The first type of irony and probably most widely used is situational irony. This occurs when there is a difference between what is expected to happen and what actually happens. One of the countless literary works to use this form of irony is a poem by Edwin Arlington Robinson called "Richard Cory". In it the speaker describes Mr. Cory as a slim, handsome, neatly dressed, educated man who happens to be very rich. He seems to have it all and the speaker is totally charmed by his good fortune. However, the final line of the poem changes all of that. "And Richard Cory, one calm summer night, Went home and put a bullet through his head." This reveals that contrary to outside appearance, Mr. Cory was not at all a happy man. The irony exists in that we, as readers, expect to hear nothing but fine things about this man, and instead he takes his own life. .

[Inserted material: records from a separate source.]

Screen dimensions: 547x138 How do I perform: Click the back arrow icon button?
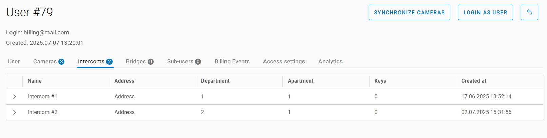(529, 13)
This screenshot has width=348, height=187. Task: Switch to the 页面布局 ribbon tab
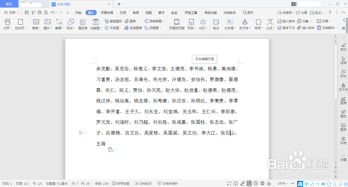click(107, 12)
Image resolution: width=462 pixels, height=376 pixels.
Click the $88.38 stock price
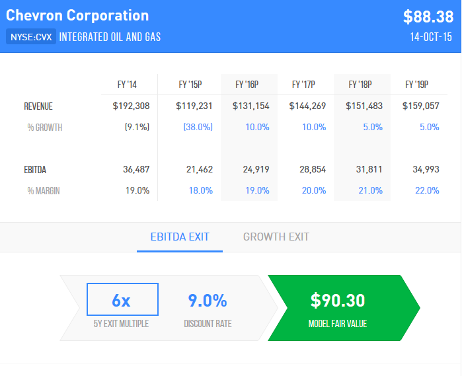tap(428, 16)
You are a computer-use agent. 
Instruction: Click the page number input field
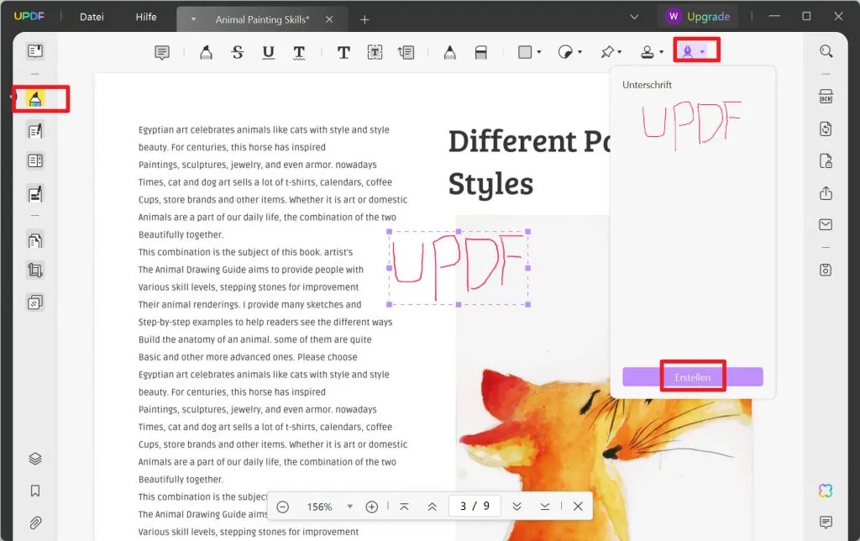point(475,507)
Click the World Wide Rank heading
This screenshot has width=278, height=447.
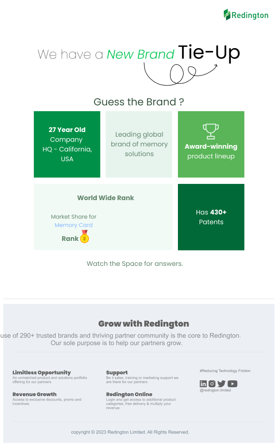pyautogui.click(x=106, y=198)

A second type of irony used quite a bit and also experienced numerous times throughout our everyday life, is what is known as verbal irony. Verbal irony occurs when a person says one thing but actually means the opposite. One such poem to utilize this type of irony is "AD" by Kenneth Fearing. It is set up like a newspaper advertisement rather than conventional poetry. This "ad" expresses the need for men, no matter the physical or mental condition, the requirements are practically nothing and the wage of pay is death. This really is an anti-war poem aimed to protest against the cruel acts of war and the many victims it takes. It seeks to achieve this by not saying what it means to say in hopes of getting readers to turn away from any aspect of war.